Examples could include committing to supply product in a given
market(s) for a designated duration; agreeing to coordinate and set
aside a portion of manufactured product for donation or sale to a
partner organization on a cost-plus basis; or agreeing to sell a
designated volume of product to the U.S. Government or another
designated entity on a cost-plus basis.
Submitting additional commercialization plans targeted
to other markets. Examples could include offering product
development timelines to develop formulations that meet a
population's unique needs or committing to a plan for developing
suitable products for additional users.
Promoting equitable access and affordability in product
development and deployment. Examples could include committing to
keep prices in the U.S. equal to those in other developed countries;
not raising costs above inflation; preparing tailored, culturally
sensitive educational materials for a range of domestic and global
patient populations.
Access plans might include requests for additional support or
facilitation to advance access goals. For example, licensees might
seek connections to preclinical or clinical trial resources NIH
offers, help in developing their access plans, or connections to
partner organizations well-versed in access considerations relevant
to the technology in question.
Access plans might also address research outputs or other
benefit sharing, including public access to publications, data
sharing, or community-led or international collaboration in
research. Such commitments might supplement, but not replace,
patient-focused elements proposed above.
NIH also proposes to include a process for licensees to request
a waiver or modification of the access planning provision, in whole
or in part. The agency would consider such requests on a case-by-
case basis and evaluate them according to criteria that would be
identified in the guidance for access plans.

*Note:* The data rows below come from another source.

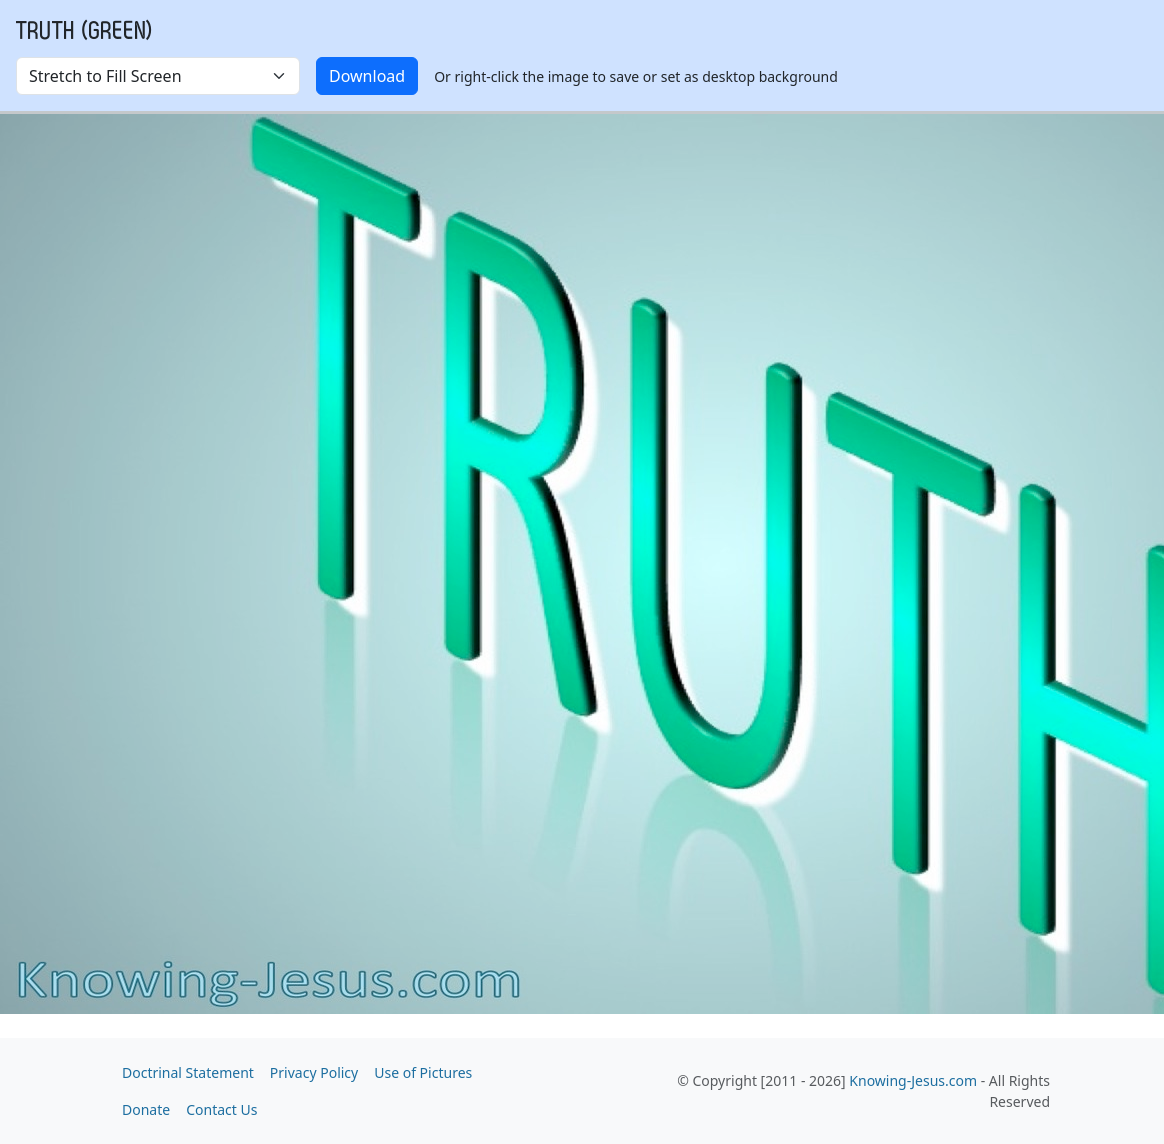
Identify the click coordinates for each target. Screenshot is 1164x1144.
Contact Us (221, 1109)
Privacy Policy (314, 1072)
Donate (146, 1109)
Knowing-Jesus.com (913, 1080)
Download (367, 76)
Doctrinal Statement (188, 1072)
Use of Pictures (423, 1072)
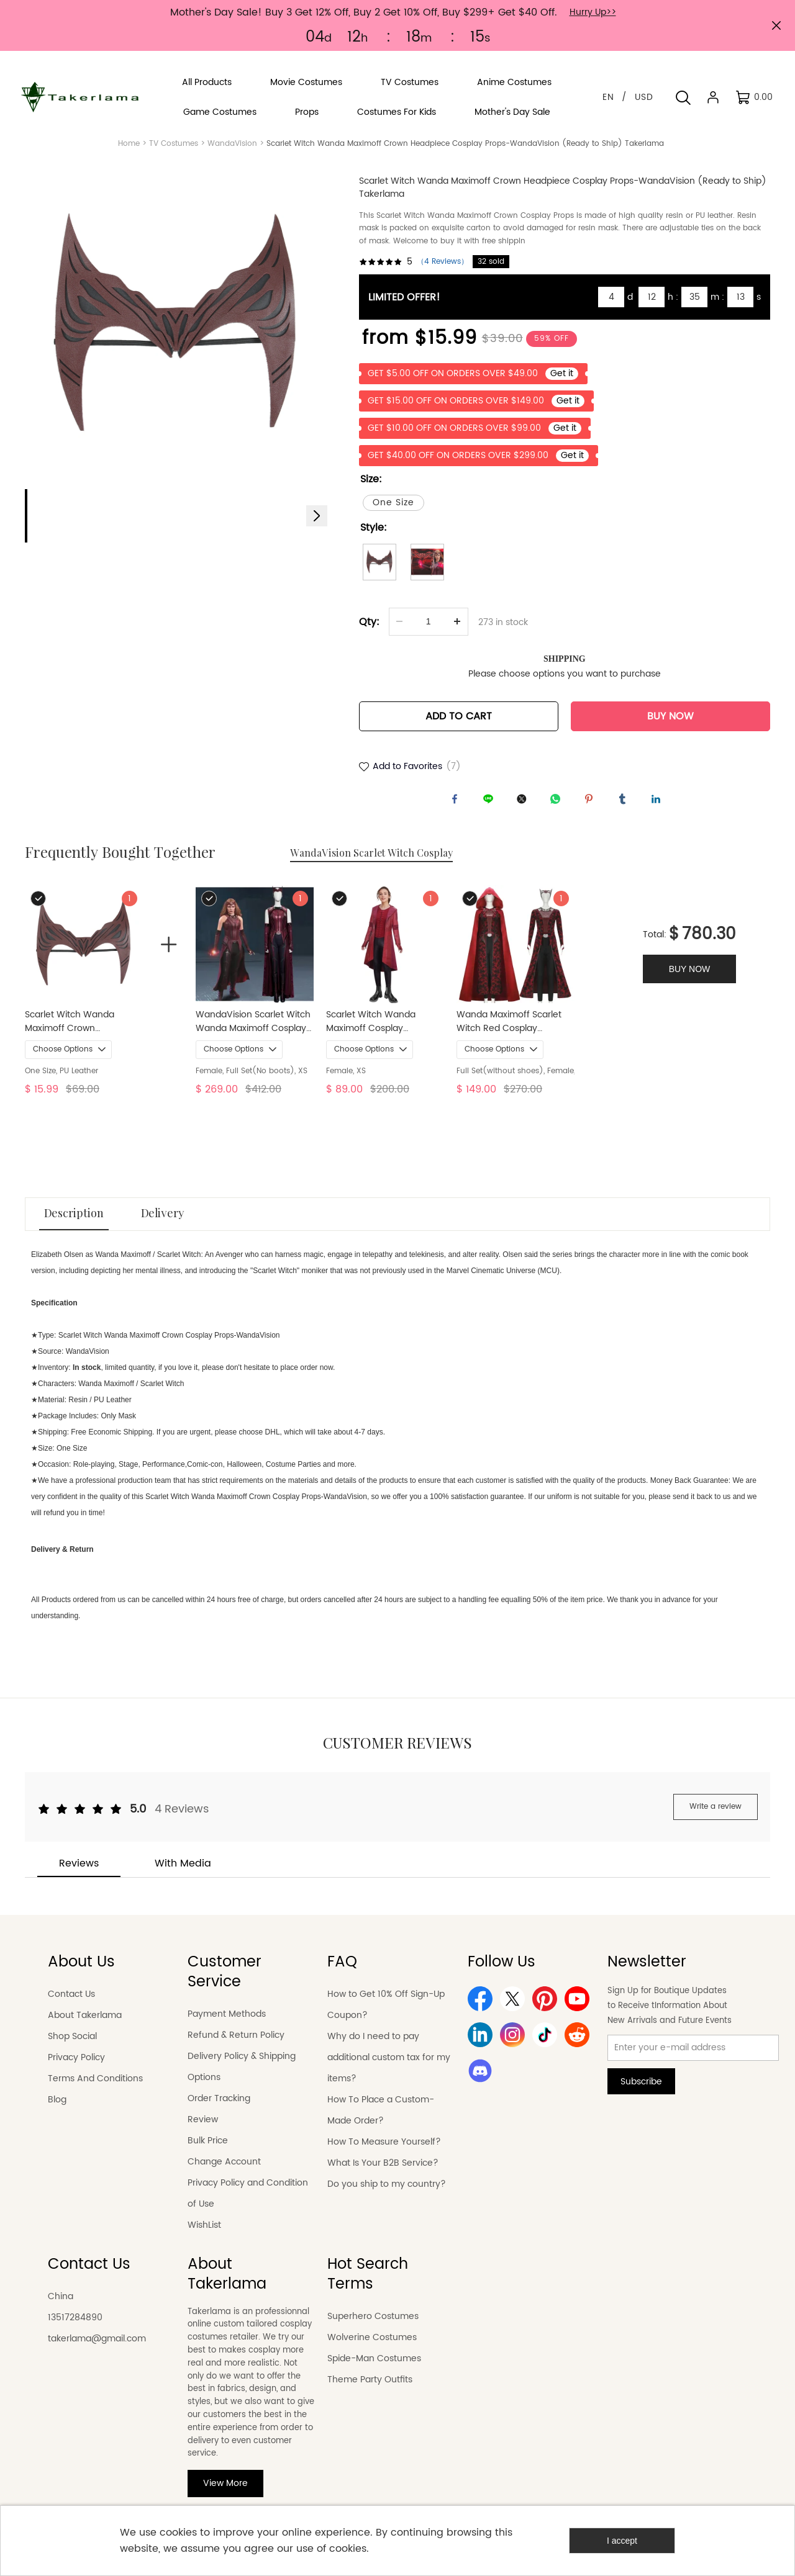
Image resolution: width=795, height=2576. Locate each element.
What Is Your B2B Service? (382, 2175)
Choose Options (63, 1061)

IV. Assessing Efforts To Address Access
NIH recognizes that myriad factors affect access to emerging
biomedical technologies, such as:
Affordability. For example, can patients afford the
intended product(s), taking into account factors such as pricing
structure, insurance, reimbursement, coverage decisions, payment
models, and/or international price comparators?
Availability. For example, are products in existence,
able to be manufactured, widely available on the market, and
approved for sale and distributed across geographical regions?
Acceptability. For example, are products developed and/
or delivered in a manner that resonates with end users and is
tolerated for the duration of use? Are there effective systems for
safely delivering the product?
Sustainability. For example, are there predictable and
stable infrastructure at local levels for enabling and maintaining
the above elements of access?
NIH does not expect licensees to address each issue but instead
address elements of patient access that are relevant to the specific
product in question to expand access.
Dated: May 16, 2024.
Lawrence A. Tabak,
Principal Deputy Director, National Institutes of Health.